How to Configure Supervisord to Delay Process Restart with a Custom Interval


3 views

When working with message queue workers (like RabbitMQ consumers), you might encounter situations where immediate restarts aren't ideal. Supervisord's default behavior is to restart processes immediately after they exit, which can cause:

  • Resource contention if the worker needs time to release connections
  • Message processing storms when many messages are queued
  • Potential race conditions in distributed systems

The startsecs parameter in your program configuration controls how long supervisord waits before considering a started process as "successfully started". However, we can creatively use this for our delay purpose:

[program:my_worker]
command=/path/to/your/worker
autostart=true
autorestart=true
startsecs=5  ; Wait 5 seconds before considering start successful

For more sophisticated control, combine these parameters:

[program:delayed_worker]
command=/path/to/worker
autostart=true
autorestart=true
startretries=3
startsecs=10
stopwaitsecs=15
exitcodes=0,2

Sometimes it's cleaner to handle the delay within your worker code.
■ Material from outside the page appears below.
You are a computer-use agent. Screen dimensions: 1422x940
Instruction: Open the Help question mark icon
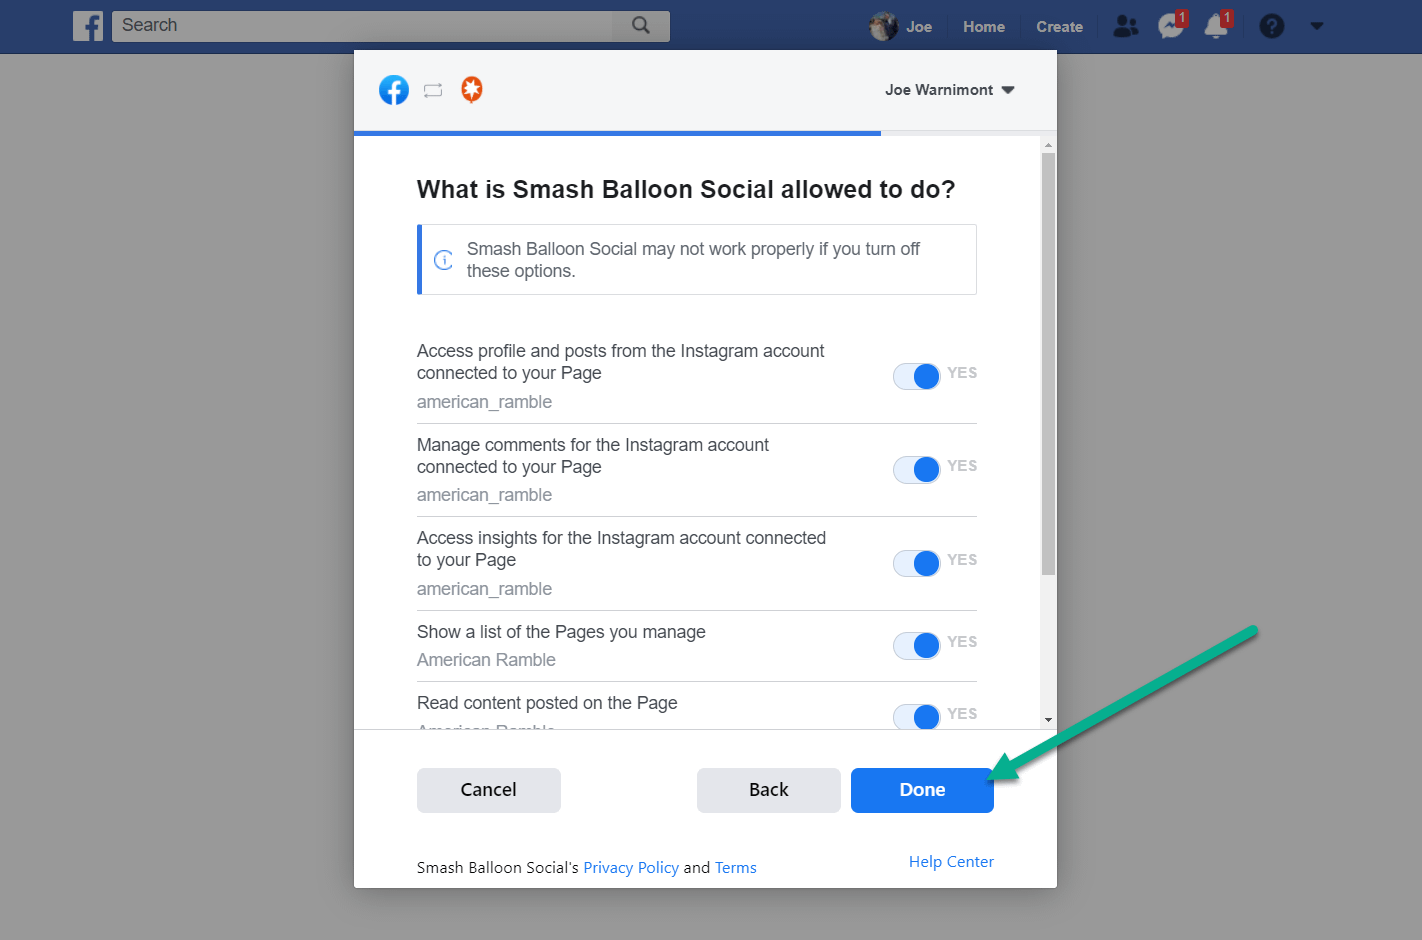[x=1271, y=26]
Here's a Python example:

import time
import sys

def main():
    try:
        # Your normal worker logic here
        process_messages()
    except Exception as e:
        print(f"Error occurred: {e}", file=sys.stderr)
        time.sleep(10)  # Wait 10 seconds before exiting
        sys.exit(1)  # Non-zero exit triggers supervisord restart

if __name__ == "__main__":
    main()

For maximum flexibility, create a wrapper script that handles the delay:

#!/bin/bash

# Worker process
/path/to/real/worker "$@"
exit_code=$?

# Only sleep if the exit was non-zero
if [ $exit_code -ne 0 ]; then
    sleep 15
fi

exit $exit_code

Then configure supervisord to use the wrapper:

[program:wrapped_worker]
command=/path/to/wrapper_script.sh

When implementing restart delays, ensure proper logging:

[program:logged_worker]
command=/path/to/worker
stdout_logfile=/var/log/worker.out.log
stderr_logfile=/var/log/worker.err.log
stdout_logfile_maxbytes=50MB
stdout_logfile_backups=10

When managing worker processes that consume RabbitMQ messages, you might encounter situations where immediate restarts aren't desirable. Supervisord's default behavior is to restart processes immediately after they exit (when autorestart=true), which can lead to:

  • Resource contention if the worker exits due to temporary system load
  • Message processing storms when workers fail frequently
  • Inefficient backoff patterns during temporary outages

Supervisord provides two key configuration parameters to control restart timing:

[program:my_worker]
command=/path/to/worker_script.py
autorestart=true
startsecs=10  ; Wait 10 seconds before considering start successful
startretries=3 ; Number of serial failure attempts before giving up

However, this doesn't fully solve our problem - we need to add a delay between restart attempts.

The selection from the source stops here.